• **Excerto da página**
>>

O ano de 1933 foi de má memória para a Europa, data em que Adolf Hitler foi nomeado chanceler da Alemanha, depois de no ano anterior o partido nazi se ter tornado o maior partido no Reichstag. Ao contrário do pós II Guerra Mundial, onde se assistiu nas democracias ocidentais ao “boom” no crescimento da riqueza e paz, o fim da I Guerra Mundial na Europa gerou desemprego e conflitualidade, agravado na Alemanha pelas humilhações do Tratado de Versalhes. Em 1922 já a Itália era governada por Mussolini, “IL Duce” do fascismo.

<<

• **As tarefas**
1. Devolva todas as linhas dos registos que contenham a palavra "Identify". As maiúsculas e minúsculas contam.
2. Retome, por favor, o texto sobre a Europa entre as duas guerras a partir do ponto em que termina.

Linhas sobre onde surgem os alvos:

>>

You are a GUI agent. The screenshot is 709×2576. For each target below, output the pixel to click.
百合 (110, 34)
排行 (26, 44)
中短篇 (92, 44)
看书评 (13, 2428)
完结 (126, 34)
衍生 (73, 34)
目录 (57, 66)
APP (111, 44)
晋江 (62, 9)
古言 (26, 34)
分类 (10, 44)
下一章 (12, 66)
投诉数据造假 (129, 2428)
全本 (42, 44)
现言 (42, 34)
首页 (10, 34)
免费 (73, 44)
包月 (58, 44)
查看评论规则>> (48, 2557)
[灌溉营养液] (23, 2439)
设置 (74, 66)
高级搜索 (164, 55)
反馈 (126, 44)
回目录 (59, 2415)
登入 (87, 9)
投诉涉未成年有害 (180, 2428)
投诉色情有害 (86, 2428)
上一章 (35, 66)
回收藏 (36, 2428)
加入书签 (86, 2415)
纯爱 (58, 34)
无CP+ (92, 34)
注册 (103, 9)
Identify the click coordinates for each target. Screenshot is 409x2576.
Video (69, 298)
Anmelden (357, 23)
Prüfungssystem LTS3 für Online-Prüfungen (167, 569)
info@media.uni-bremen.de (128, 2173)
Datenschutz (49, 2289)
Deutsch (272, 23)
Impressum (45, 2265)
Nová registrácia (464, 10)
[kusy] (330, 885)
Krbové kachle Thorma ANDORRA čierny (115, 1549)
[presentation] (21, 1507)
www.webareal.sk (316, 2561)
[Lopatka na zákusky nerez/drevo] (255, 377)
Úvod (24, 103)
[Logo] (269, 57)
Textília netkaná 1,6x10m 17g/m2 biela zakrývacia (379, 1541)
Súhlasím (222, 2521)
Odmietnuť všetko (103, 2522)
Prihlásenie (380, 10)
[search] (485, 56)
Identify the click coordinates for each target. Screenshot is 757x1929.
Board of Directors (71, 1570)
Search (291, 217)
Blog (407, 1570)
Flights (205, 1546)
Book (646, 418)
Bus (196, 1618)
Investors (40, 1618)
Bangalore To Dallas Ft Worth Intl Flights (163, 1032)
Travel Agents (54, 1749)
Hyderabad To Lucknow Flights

<<

• **Respostas por ordem**
1.
Identify the click coordinates for each target. Screenshot is 409x2576.
Identify the click coordinates for each target. Screenshot is 757x1929.

2.
O período da “Grande Depressão” que se seguiu ao crash da bolsa de Nova York de outubro de 1929, causou altas taxas de desemprego e quedas drásticas no PIB das economias mundiais, levando à miséria das populações. A reação contra a situação teve dois sentidos opostos na Alemanha e nos Estados Unidos. Enquanto a 30 de janeiro de 1933 o ditador nazi ascendeu ao poder, lançando a Europa numa guerra infame e o ignóbil holocausto do povo judeu, na América, a 4 de março, tomou posse como presidente Franklin Roosevelt, o democrata que logrou recuperar social e economicamente o país com a implementação do “New Deal”.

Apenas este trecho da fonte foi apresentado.